A protest outside. Photo: Facebook
A protest outside. Photo: Facebook
As the anniversary of the pub’s closure approaches, we might be facing our biggest challenge yet. A new company called Ruth & Robinson (R&R) has now taken over the lease on the property. Funded by venture-capital investors, R&R’s goal is to develop a chain of mainstream bar-restaurants across the southeast over the next four or five years, then sell them off to the highest bidder. Their first venture in Clerkenwell closed within months of opening.

R&R approached #WeAreTheBlackCap, saying they were keen to engage with the local community and that they took the campaign’s concerns seriously. We hoped there was a chance to work together to reopen the Black Cap as an LGBT+ venue with performance at its heart. We even presented a detailed plan of how a thriving Black Cap could benefit R&R’s overall business strategy.

They turned it down flat, making it clear that they wanted to turn the site of the Black Cap into a mainstream bar-restaurant called Hollenbeck’s.

R&R proposed a number of ‘LGBT-friendly’ ideas, from staff diversity training to occasional performance nights. Nice enough – on any other site. But to those who value the Black Cap’s history and future as a place of queer safety, community and expression, these gestures simply don’t cut it.

To eradicate a thriving queer icon for the sake of a generic straight venue that hopes to be tolerant would be harmful to both the LGBT+ community and the fabric of Camden’s culture.

R&R have already sought to change the site’s planning status from one that recognises the Black Cap’s unique qualities to one that would make it easier to convert into a straight venue.

We don’t much fancy their chances. Luckily, Camden Council understand and value the #WeAreTheBlackCap campaign and have so far been brilliantly supportive. But we need your help to defend the Black Cap now, and set its future on the right course.

Here’s what you can do:

Get down to Bloc bar tomorrow, March 22. Photo: SE
Get down to Bloc bar tomorrow, March 22. Photo: SE
1. Come along to our public meeting about the next phase of the campaign, at 7pm next Tuesday March 22 at Bloc Bar, 18 Kentish Town Road, London, NW1 9NX.

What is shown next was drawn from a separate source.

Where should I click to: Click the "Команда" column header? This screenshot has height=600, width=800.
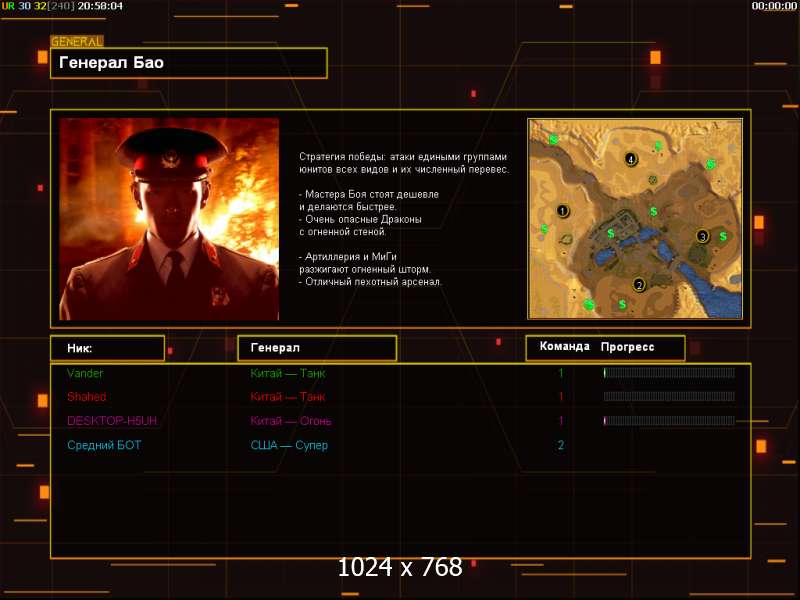564,347
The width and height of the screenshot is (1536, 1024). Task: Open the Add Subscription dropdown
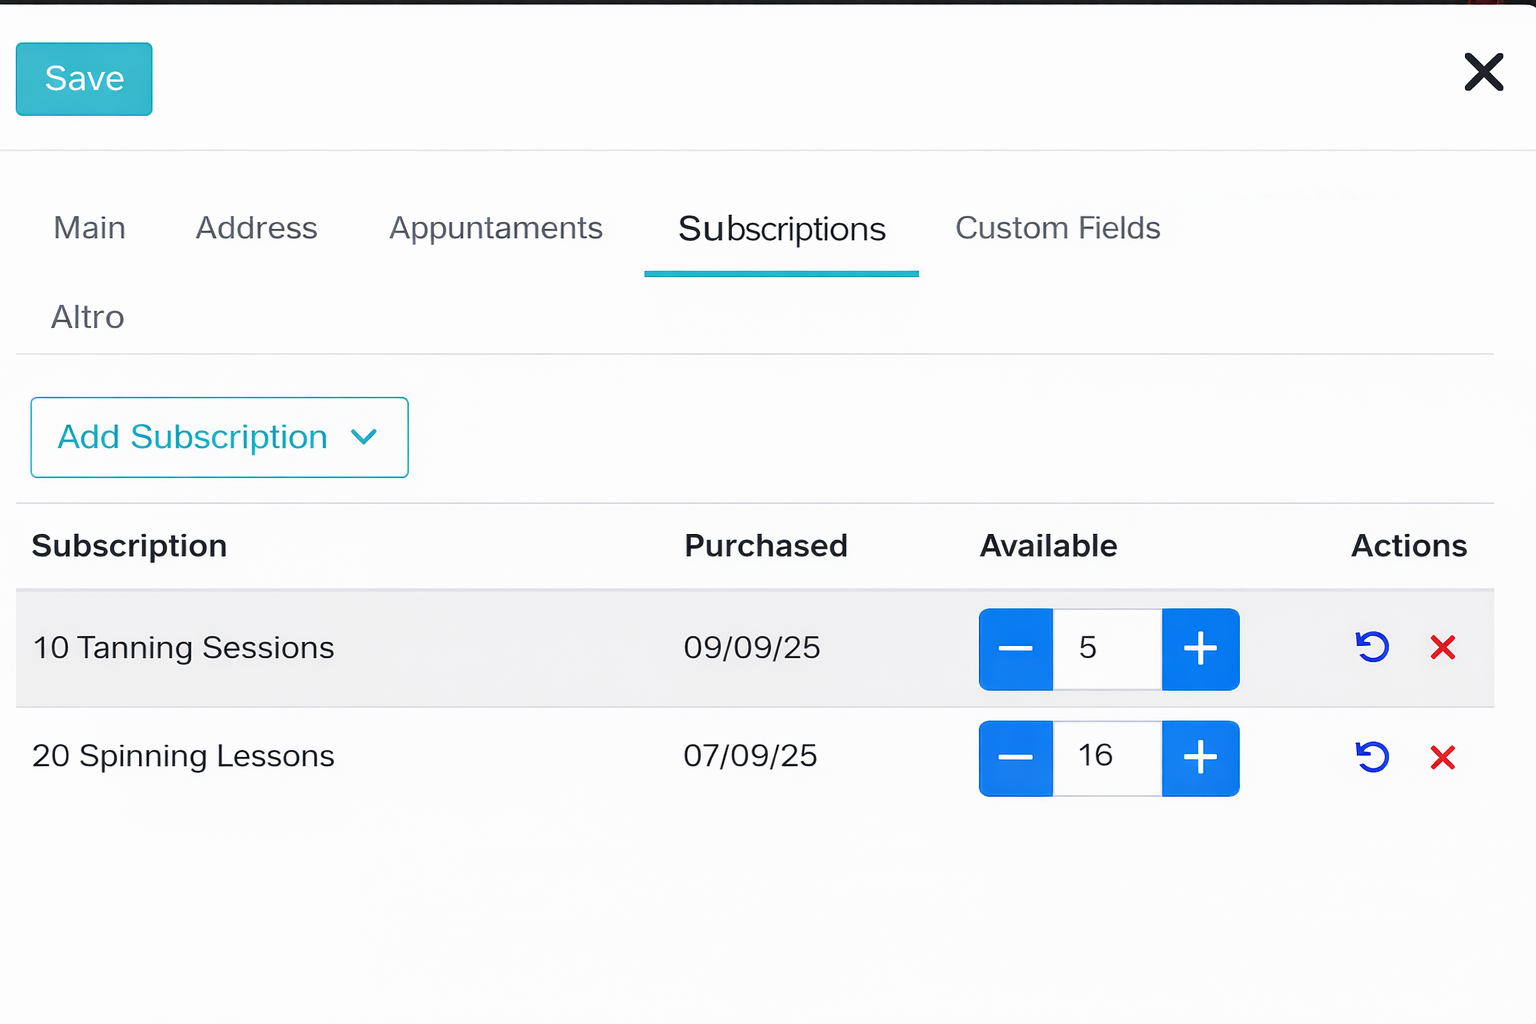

2. Go to Camden Council’s website and object to the planning applications to change use and appearance of the Black Cap.

3. Come to our ‘ONE YEAR ON’ protest planned for 1-4pm on Saturday April 9 outside the Black Cap.

Given the Black Cap’s success right up until its doors were closed, we are confident that it will re-open and thrive again – if we defend it now and work with the right partners in future.

Our communities need to act now before we lose yet another institution that makes our city so great and diverse.

We can all take strength from a simple truth. A door that has been closed can be opened again – if we come together and push hard enough.